Al solito, verrebbe da dire, questi non cambiano proprio mai. Come nel periodo pre-bellico, quando scambiarono le piste per un campo di battaglia e invasero le piste di mezza Europa con uomini  e mezzi in quantità esagerata, quelli della Mercdes sono caduti ancora nella mania un po' teutonica di risolvere i problemi agendo sul fattore quantità.
I primi tre anni passati un po' in sordina non hanno dato i frutti sperati, nemmeno il fattore Michael Schumacher ha avuto l'efferro desiderato, e allora sotto con l'invasione in grande stile.

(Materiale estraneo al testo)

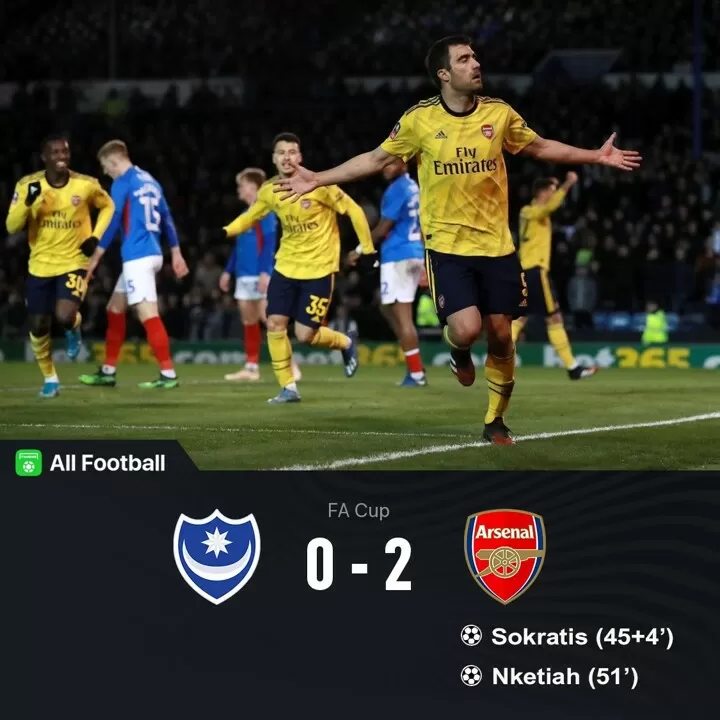Click the bet365 advertising board
The height and width of the screenshot is (720, 720).
tap(617, 357)
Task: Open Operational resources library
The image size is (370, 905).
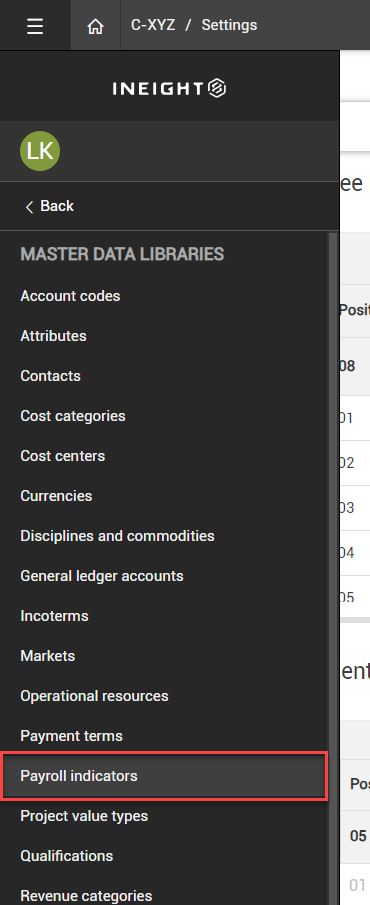Action: (x=94, y=696)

L'ultimo acquisto è Paddy Lowe, strappato alla McLaren con un assegno - dicono quelli di Woking - stile numero telefonico,  e destinato a rimpolpare una schiera di dirigenti-tecnici e tecnici-dirigenti che lascia in verità un poco perplessi.
In questo momento in Mercedes contiamo, senza gerarchie o partricolare ordine, Niki Lauda (non-executive chairman), Toto Wolff (executive director), Ross Brawn (team principal), Nick Fry (chief executive officer), Bob Bell (technical director), Aldo Costa (engineering director) e Geoff Willis (technology director). Per non contare Lewis Hamilton al volante.
Un'armata di cervelli, o presunti tali da far impallidire, gente che potrebbe essere benissimo distribuita tra quattro o cinque squadre "normali", ma quelli della Mercdes evidentemente non la pensano così. Sarà sufficente perô schierare cotanta armata per rendere competitive le frecce d'argento?
Sarà uno dei motivi principali della stagione, e a questo punto, giusto per rendere ancor più intrigante la faccenda, non si potrebbe anche chiamare Alonso o Vettel a far compagnia a Hamilton?